Our client has sharply raised in both proceedings, the gross unfairness of being simultaneously subjected to both processes when the subject matter enquired into, as it pertains to him, is substantially the same and/or largely overlapping,” Moyane’s lawyer Eric Mabuza wrote to Ramaphosa.

Moyane’s legal team made the same point to the chairs of both the inquiries. On June 29 they were at pains in arguing their “double jeopardy” point, that it is unfair for Moyane to be facing two inquiries at the same time. Before they could get a ruling on the matter, they decided to make the same point in a motion of objection in the disciplinary inquiry headed by advocate Azhar Bham:

The issues which arise and are disputed in these proceedings are apparently and invariably at the core of a separate process instituted by the same president, namely the ongoing commission of inquiry into tax administration and governance at Sars. It is unfair to subject the commissioner, directly or indirectly, to two separate and parallel processes, concerning the same subject matter,” Moyane’s lawyers wrote to Bham.

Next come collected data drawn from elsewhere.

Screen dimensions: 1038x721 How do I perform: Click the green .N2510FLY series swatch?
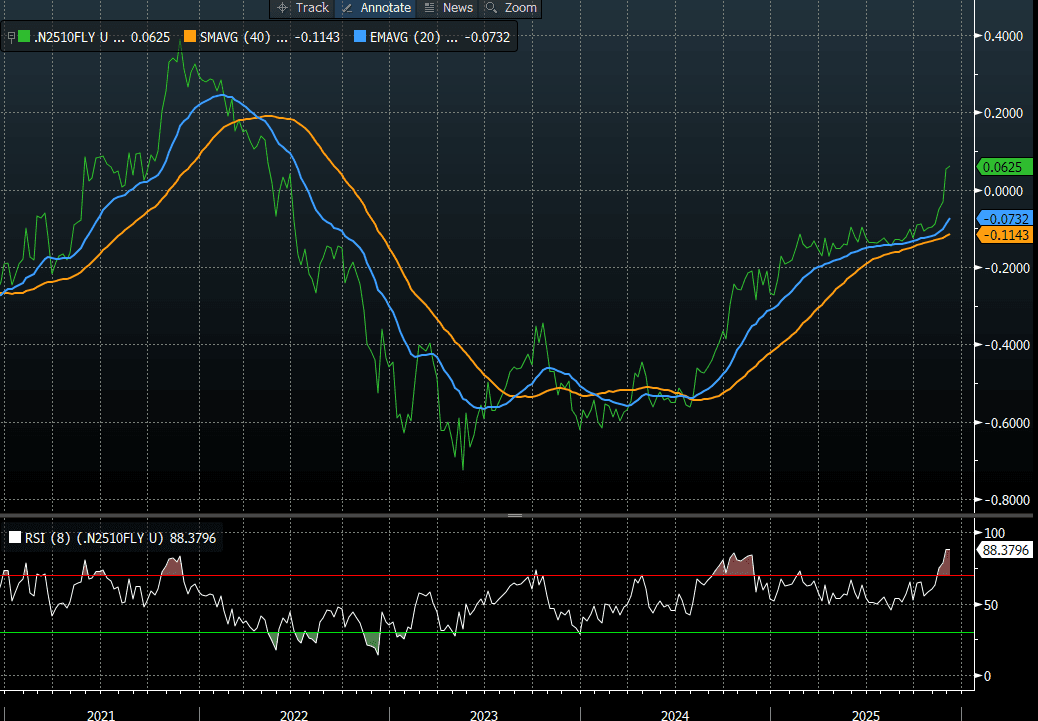pos(24,37)
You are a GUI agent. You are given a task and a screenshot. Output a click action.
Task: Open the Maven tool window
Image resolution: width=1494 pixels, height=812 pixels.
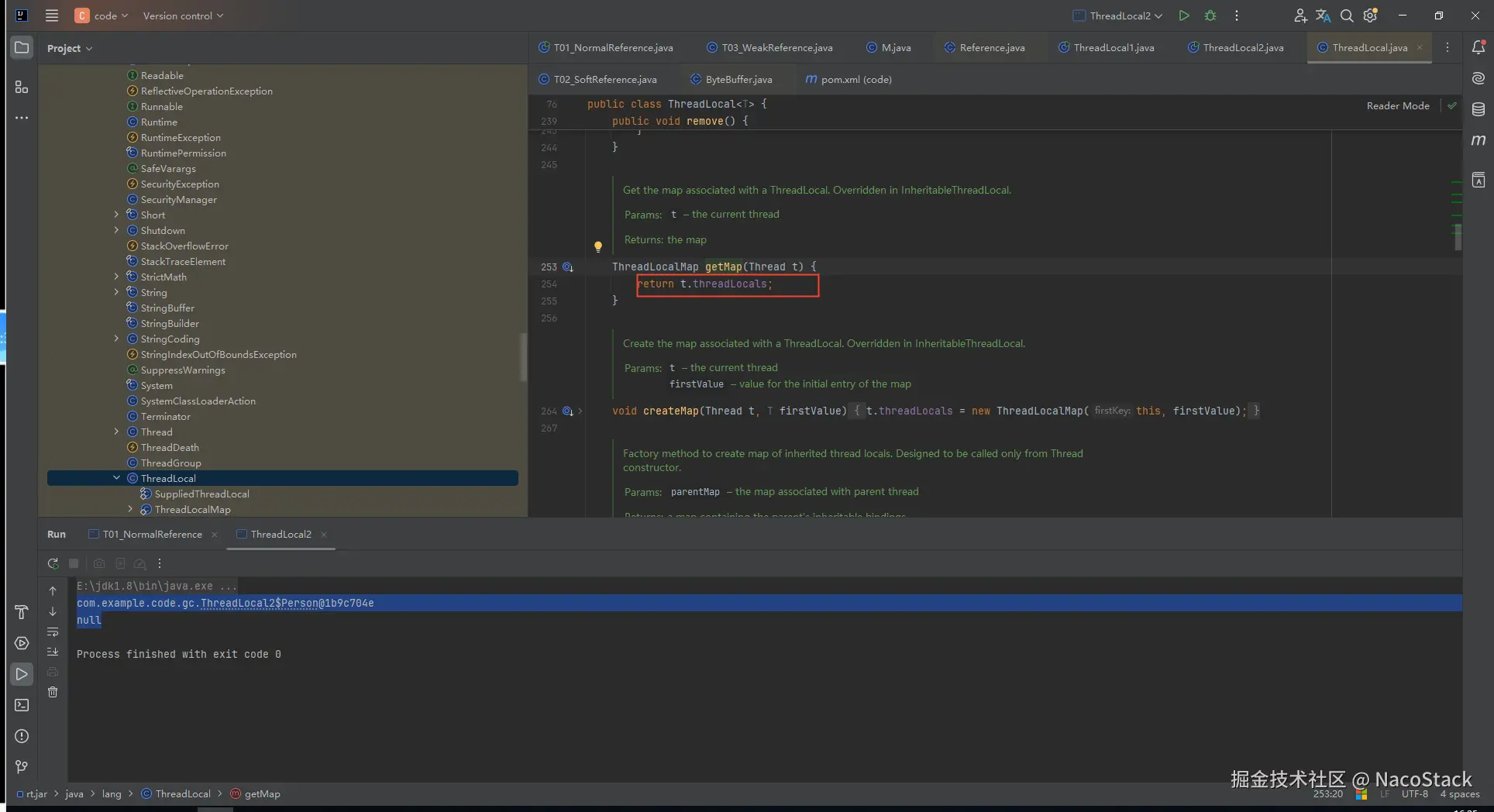1478,140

But Judge Nugent threw that argument out, saying:

The commission was established by proclamation under the hand of the president. The commission has no power in law to dissolve itself. It also has no power to discontinue its inquiries”.

Realising that they will not get any joy from either Judge Nugent and Bham, Moyane’s legal team has opted to take the fight personally to Ramaphosa:

A second objection, raised only in the Commission of Inquiry, is your unlawful appointment of Prof [Michael] Katz as an assistant and thereby a decision maker therein, despite the close personal relationship and association you enjoy with him more specifically but not limited to him being your personal and business attorney in respect of past and present legal proceedings. This renders Prof Katz as an assumed agent or extension of yourself,” continued the letter to Ramaphosa. Again, this point was dismissed by Judge Nugent but Moyane is insistent.

The tone of the letter was cheeky – similar to the submission made to the Sars inquiry which Judge Nugent ruled was “disgraceful”.

At this stage, suffice to say that, based on such perceptions as well as the patent unfairness and irrationality (not to mention the waste of taxpayers’ money) associated with your simultaneous appointment and/or institution of both inquiries as well as your appointment of Prof Katz, we are instructed to (make these) demands,” Mabuza wrote.

Moyane’s legal team went further to tell Ramaphosa that they raised the same issues with both Judge Nugent and Bham and as a last resort, they are now raising the matter with him.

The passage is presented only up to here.